WHAT TO DO: Reproduce, with no edits, the line that contains "Task: Open the Go Root dropdown" and all the lines that follow it, ending with the last line of the records.

Start of DATA SECTION

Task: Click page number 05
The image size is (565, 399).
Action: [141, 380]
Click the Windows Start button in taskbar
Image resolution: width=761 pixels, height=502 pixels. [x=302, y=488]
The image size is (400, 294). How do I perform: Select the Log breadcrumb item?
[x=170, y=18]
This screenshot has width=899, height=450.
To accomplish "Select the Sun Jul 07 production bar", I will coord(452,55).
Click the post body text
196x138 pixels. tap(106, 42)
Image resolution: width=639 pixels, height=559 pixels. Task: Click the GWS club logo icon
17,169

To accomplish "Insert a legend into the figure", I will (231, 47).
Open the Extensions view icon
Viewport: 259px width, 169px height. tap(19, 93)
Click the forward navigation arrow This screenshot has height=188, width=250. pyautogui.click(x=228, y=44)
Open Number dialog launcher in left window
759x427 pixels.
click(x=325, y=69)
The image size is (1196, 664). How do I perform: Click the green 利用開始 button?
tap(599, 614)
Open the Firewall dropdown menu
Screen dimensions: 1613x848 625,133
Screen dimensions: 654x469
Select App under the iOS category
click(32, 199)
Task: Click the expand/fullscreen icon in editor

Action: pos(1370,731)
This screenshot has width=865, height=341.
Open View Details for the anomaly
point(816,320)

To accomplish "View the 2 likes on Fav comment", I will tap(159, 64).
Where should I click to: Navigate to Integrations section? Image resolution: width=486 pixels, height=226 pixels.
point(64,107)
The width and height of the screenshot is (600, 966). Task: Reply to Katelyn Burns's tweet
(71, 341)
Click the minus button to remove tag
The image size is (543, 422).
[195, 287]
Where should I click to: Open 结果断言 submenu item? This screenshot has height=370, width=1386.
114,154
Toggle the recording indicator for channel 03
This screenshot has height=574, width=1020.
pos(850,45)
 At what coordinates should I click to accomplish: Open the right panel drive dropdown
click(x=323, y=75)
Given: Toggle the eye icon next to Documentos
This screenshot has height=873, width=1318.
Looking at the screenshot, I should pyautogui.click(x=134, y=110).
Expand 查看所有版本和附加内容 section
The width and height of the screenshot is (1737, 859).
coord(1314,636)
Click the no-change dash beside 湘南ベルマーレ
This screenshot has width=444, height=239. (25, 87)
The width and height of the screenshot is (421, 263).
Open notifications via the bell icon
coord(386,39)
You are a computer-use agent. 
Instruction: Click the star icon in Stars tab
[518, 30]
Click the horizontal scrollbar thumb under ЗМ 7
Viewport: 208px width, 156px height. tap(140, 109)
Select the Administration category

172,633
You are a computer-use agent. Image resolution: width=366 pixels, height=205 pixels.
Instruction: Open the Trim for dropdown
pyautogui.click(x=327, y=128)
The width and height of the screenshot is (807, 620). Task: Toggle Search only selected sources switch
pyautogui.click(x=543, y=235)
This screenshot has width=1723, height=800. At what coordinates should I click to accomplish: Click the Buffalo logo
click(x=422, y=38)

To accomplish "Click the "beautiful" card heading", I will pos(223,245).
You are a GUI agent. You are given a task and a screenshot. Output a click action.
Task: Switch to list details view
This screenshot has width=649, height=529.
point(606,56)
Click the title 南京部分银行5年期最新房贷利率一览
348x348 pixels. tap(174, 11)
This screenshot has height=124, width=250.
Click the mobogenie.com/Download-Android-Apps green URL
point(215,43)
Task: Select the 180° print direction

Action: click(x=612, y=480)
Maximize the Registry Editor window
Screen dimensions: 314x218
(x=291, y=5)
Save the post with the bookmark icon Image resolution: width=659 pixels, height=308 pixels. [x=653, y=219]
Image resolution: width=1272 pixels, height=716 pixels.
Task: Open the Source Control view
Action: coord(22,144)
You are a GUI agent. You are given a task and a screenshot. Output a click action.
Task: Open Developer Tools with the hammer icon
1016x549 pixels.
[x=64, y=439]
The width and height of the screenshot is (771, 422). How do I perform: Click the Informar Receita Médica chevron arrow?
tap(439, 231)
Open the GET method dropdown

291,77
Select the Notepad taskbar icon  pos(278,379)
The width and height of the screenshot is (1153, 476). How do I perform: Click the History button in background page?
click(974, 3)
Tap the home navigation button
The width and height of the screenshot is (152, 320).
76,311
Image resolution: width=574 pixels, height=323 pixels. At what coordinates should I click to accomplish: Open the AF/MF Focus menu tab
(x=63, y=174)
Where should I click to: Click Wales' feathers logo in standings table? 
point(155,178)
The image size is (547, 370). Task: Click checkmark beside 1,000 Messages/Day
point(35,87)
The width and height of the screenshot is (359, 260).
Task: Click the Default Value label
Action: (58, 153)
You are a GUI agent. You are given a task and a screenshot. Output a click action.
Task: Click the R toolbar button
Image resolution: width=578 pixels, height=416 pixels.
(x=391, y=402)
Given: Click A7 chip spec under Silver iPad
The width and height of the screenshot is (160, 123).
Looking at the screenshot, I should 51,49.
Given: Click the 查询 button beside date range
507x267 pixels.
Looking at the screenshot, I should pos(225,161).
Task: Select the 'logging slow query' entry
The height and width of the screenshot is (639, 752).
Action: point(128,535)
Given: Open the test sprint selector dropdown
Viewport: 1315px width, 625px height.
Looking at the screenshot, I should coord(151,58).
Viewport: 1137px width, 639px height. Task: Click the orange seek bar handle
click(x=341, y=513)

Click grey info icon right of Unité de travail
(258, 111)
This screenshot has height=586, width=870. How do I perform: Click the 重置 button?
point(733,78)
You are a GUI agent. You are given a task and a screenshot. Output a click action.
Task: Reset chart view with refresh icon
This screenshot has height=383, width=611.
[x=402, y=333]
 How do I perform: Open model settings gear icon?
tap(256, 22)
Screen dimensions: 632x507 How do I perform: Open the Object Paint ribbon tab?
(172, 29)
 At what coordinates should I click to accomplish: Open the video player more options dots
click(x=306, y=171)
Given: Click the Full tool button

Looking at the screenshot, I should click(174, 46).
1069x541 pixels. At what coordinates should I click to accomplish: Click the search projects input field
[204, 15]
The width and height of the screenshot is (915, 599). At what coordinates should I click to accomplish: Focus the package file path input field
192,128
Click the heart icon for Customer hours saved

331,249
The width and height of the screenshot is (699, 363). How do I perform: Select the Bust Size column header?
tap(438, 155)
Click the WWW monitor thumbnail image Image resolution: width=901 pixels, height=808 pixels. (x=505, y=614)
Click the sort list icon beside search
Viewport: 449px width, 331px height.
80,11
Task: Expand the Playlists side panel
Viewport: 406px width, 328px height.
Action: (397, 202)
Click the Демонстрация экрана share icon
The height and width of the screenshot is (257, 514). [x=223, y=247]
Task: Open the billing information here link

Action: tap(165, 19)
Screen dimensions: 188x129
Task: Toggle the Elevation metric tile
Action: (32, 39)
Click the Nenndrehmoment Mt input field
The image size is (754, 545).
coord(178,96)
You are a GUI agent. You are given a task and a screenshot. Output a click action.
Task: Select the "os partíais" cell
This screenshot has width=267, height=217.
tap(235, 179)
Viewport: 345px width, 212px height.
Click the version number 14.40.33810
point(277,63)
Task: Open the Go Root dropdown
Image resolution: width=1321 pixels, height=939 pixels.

End of DATA SECTION

RESPONSE TO THIS EXERCISE:
Task: Open the Go Root dropdown
Image resolution: width=1321 pixels, height=939 pixels.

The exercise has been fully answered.